Blog 24: Fighting Rare Diseases Through Forced Evolution

Picture this: you're one of only 300 people in the world with a disease so rare that no treatments exist. And it's not because doctors don't care about getting you better, it's because our evolution hasn't had enough time to offer us a solution. Life itself doesn't have an answer to make you better. That's where the concept of forced evolution comes in. 

What are Rare Diseases?

A rare disease is defined as a condition that affects less than 200,000 people in the United States. When added up, there are more than 7,000 rare diseases with over 30 million Americans being affected.  That's close to 1 in 11 people. Despite attempts to treat these illnesses, only ~5% of rare diseases have an FDA-approved treatment. With such a low rate of treated diseases, most patients, once diagnosed, have to deal with years of misdiagnoses, limited options, and lots of uncertainty. 

Luckily, forced evolution has given researchers and scientists a chance to give these people clarity. 

What Is Forced Evolution?

Forced evolution is exactly what it sounds like: pushing biological systems to evolve on demand, rather than waiting thousands or millions of years for natural selection to do the work. In the lab, scientists introduce pressure that causes mutations in cells or proteins. These mutations are random, but some of them just might improve the function of a protein, or give a cell the ability to survive a disease-related condition. Researchers then select the best performers and repeat the process. Over time, they evolve a new biological function that nature hasn't yet had time to produce.

This process is also called directed evolution, and it’s been used to build enzymes that are more stable, proteins that bind better, and even molecules that can reverse the effects of genetic diseases. In fact, the Nobel Prize in Chemistry in 2018 was awarded for advances in this very field. Forced evolution is quickly becoming one of the most powerful tools in the synthetic biologist’s toolkit.

How Forced Evolution Helps Treat Rare Diseases

When a rare disease is caused by a faulty or missing protein, one solution is to engineer a better version of that protein. But designing that protein from scratch is incredibly difficult. Instead, scientists can evolve the protein in the lab. They might start with a version that works poorly, then subject it to rounds of mutation and selection until it works well enough to serve as a treatment. This approach has already shown promise in diseases like cystic fibrosis and certain metabolic disorders.

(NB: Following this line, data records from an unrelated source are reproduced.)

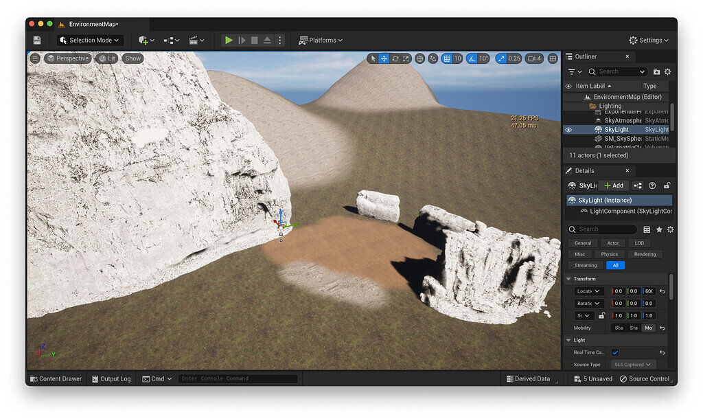This screenshot has height=419, width=703.
Task: Select the rotate gizmo tool
Action: click(x=395, y=59)
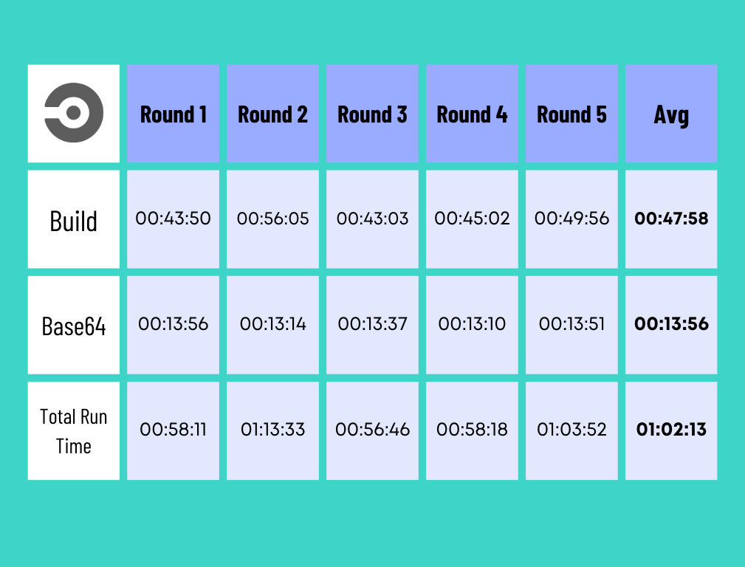Click Build Round 2 time 00:56:05
Viewport: 745px width, 567px height.
click(273, 219)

In some cases, researchers evolve entirely new enzymes. Others are working on evolving gene-editing tools, like CRISPR enzymes, to be more precise and safer for use in patients with ultra-rare mutations. This ability to "train" biology to do what we need is a game-changer for people whose diseases have long been ignored by traditional pharmaceutical models.

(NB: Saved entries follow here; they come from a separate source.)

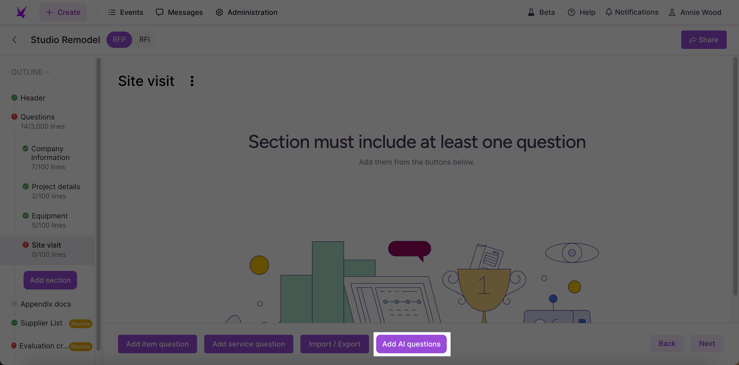The height and width of the screenshot is (365, 739).
Task: Click the outline panel scrollbar
Action: [x=98, y=204]
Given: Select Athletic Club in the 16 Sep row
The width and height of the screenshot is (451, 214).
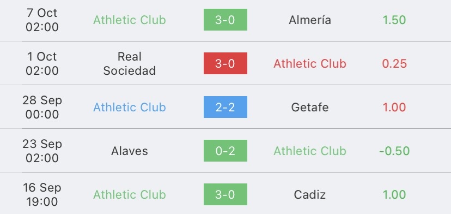Looking at the screenshot, I should (130, 195).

Why SynBio + Forced Evolution Is So Powerful

Synthetic biology takes forced evolution to the next level. Instead of relying solely on randomness, SynBio lets scientists steer evolution more intelligently. For example, they can design gene circuits that simulate the pressures of a disease environment, forcing cells to adapt in a way that mimics what patients actually experience. They can use DNA sequencing and AI to track which mutations are most helpful. And thanks to advances in automation, entire rounds of mutation, growth, and selection can now happen in just days.

This blend of evolution and engineering means we’re no longer limited to what nature has created. We can design new proteins, custom enzymes, and even reprogrammed cells that never existed before.

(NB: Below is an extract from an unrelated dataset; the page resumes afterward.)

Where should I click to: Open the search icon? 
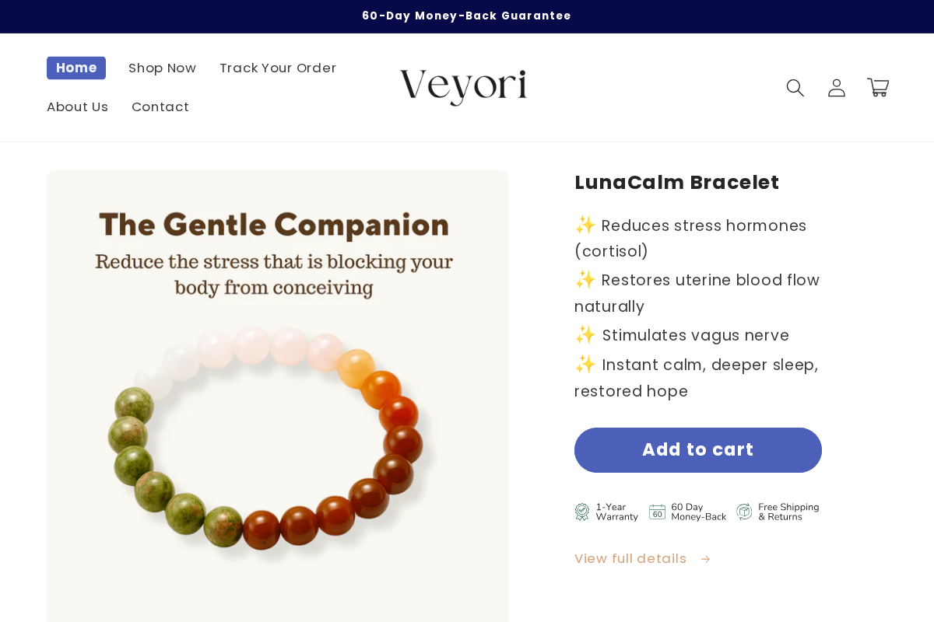pos(795,88)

A Future with Fewer Untreatable Disease:

If researchers can define what a "better" outcome looks like (for example, more enzyme activity or less buildup of a harmful chemical), they can evolve their way to a solution. That makes this method especially useful for rare diseases, where traditional research often stalls due to a lack of funding, data, or patients.

As SynBio and forced evolution continue to converge, we may one day be able to custom-evolve treatments for individual patients, based on their unique biology. What used to take a million years could become routine in the next generation of medicine.